Mechanisms and treatment options
- Bone loss mechanisms include loosening, wear osteolysis, infection, fracture and extraction damage.
- Modern options include cement, graft, augments, cones, sleeves and segmental reconstruction.
- Treatment must be individualised to defect type, fixation requirement and patient factors.
Clinical Scenarios
Use these scenarios to practise clinical reasoning and management decisions
Loose painful TKA with tibial osteolysis
"A 72-year-old patient has start-up pain, tibial component migration and a large medial tibial defect on radiographs."
AORI type 3 femoral bone loss
"During revision TKA the femoral component is removed and both condyles are deficient with poor metaphyseal support."
Well-fixed sleeve requiring re-revision
"A previous revision knee has a well-fixed tibial sleeve but now requires re-revision for instability."
Revision TKA Bone Loss: Key Takeaways
Clinical summary
First principles
- •Exclude infection.
- •Map bone loss after explant.
- •Rebuild the platform before choosing constraint.
AORI
- •Type 1: small contained defects.
- •Type 2A: one condyle or plateau deficient.
- •Type 2B: both condyles or plateaus deficient.

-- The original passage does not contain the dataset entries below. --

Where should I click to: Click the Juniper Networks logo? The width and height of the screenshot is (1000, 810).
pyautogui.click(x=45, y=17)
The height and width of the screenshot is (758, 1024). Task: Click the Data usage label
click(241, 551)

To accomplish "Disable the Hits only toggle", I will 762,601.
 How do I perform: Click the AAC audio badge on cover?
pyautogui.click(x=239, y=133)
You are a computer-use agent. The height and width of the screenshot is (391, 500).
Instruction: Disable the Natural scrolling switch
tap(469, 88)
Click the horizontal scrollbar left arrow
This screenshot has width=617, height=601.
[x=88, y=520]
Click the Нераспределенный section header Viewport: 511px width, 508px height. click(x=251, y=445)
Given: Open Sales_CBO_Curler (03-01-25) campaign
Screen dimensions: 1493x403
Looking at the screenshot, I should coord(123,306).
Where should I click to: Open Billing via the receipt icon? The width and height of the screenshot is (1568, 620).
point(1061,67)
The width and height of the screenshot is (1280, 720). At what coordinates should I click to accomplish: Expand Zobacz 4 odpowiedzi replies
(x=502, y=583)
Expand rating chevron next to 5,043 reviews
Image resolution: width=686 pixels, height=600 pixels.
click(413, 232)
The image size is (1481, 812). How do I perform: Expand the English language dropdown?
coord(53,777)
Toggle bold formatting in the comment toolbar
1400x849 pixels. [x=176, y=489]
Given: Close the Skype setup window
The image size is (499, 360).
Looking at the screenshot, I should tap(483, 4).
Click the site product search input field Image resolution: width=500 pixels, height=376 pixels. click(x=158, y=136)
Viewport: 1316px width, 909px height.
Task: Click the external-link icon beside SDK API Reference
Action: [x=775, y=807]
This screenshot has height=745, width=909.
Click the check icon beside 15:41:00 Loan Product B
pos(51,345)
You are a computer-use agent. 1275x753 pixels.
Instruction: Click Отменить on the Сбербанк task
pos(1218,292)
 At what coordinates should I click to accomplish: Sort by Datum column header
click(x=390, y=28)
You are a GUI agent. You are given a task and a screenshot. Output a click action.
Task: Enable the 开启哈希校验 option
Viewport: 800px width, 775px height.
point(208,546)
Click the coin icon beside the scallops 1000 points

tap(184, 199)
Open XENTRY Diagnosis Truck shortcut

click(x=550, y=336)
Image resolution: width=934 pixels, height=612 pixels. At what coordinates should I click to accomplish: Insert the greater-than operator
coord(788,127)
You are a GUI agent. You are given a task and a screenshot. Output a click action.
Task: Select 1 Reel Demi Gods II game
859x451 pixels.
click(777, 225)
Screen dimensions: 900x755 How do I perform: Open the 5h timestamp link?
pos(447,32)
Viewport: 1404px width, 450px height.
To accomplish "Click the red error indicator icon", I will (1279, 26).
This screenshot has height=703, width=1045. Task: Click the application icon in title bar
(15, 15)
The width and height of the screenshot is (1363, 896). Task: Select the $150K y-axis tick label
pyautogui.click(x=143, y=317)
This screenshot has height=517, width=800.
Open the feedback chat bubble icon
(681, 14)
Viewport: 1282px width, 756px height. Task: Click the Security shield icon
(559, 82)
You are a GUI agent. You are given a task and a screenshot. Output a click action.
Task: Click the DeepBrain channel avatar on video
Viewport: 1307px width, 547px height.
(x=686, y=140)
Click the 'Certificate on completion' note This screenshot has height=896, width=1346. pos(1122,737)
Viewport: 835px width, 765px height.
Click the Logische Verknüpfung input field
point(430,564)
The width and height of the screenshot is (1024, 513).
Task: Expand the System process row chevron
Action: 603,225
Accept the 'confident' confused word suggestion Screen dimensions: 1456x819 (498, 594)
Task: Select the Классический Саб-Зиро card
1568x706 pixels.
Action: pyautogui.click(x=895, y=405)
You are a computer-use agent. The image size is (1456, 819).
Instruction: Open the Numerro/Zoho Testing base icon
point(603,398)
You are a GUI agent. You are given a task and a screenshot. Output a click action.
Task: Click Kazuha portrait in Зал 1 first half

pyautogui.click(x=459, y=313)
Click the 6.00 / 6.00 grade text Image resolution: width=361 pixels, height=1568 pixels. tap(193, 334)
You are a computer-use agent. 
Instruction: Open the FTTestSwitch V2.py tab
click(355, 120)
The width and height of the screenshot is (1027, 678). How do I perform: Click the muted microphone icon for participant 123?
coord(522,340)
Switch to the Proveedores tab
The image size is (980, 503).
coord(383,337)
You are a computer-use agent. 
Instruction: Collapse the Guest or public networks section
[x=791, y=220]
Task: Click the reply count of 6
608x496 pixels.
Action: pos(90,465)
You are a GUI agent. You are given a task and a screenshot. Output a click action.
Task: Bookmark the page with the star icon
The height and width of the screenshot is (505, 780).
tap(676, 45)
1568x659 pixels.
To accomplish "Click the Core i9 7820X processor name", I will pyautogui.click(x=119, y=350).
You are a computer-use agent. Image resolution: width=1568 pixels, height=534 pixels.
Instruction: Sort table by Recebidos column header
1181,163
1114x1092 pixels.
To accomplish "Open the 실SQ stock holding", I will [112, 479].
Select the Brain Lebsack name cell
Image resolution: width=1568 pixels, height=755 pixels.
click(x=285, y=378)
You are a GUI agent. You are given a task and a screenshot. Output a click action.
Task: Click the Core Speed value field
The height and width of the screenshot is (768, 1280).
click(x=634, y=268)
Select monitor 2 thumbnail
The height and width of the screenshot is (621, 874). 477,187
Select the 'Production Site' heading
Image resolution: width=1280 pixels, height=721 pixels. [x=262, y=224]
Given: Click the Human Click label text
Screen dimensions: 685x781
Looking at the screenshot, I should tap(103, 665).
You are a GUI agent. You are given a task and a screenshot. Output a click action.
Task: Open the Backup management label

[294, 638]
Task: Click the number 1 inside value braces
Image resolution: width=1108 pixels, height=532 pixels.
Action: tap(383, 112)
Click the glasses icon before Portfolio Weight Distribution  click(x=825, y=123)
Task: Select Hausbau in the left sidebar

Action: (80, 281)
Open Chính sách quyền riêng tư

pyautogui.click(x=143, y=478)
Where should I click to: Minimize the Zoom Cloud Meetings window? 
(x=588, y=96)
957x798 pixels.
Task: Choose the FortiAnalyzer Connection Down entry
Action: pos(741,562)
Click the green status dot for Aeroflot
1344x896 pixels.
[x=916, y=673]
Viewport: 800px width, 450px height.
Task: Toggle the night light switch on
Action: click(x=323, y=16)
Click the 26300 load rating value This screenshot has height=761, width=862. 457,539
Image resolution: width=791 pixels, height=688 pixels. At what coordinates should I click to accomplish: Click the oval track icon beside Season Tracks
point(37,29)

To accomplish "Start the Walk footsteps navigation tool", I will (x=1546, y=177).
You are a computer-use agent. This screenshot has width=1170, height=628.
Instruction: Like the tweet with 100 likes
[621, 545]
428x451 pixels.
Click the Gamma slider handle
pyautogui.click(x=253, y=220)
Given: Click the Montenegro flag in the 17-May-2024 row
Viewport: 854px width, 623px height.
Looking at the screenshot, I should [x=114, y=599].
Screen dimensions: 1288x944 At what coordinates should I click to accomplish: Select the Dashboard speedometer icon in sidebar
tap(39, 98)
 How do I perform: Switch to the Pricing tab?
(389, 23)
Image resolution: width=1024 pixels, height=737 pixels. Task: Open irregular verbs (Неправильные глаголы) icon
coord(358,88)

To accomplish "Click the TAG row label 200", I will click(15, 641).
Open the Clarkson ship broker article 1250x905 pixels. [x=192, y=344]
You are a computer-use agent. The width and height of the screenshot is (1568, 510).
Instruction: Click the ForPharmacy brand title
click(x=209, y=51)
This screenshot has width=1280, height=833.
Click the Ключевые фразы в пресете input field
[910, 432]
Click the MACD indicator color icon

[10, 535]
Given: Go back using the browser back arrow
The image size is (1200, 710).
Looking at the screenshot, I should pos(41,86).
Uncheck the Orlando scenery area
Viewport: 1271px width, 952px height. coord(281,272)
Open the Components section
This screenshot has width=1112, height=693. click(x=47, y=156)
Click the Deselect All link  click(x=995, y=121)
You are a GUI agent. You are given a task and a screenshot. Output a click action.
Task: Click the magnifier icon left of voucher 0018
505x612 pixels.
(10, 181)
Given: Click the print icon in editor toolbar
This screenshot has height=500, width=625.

- •Type 3: major metaphyseal deficiency.
Reconstruction
- •Small contained: cement, screws or selected graft.
- •Segmental: metal augment.
- •Severe metaphyseal: cone or sleeve plus stem.
- •Non-reconstructable: hinge or endoprosthetic solution.
Operative sequence
- •Expose safely.
- •Remove implants preserving bone.
- •Classify final defect.
- •Build tibial and femoral support.
- •Trial gaps, joint line, rotation and constraint.
- •Fix final construct.
Common failures
- •Underestimated bone loss.
- •Missed infection.
- •Cement-only reconstruction of uncontained loss.
- •Overconstraint with weak fixation.
- •Poor joint-line or posterior-offset restoration.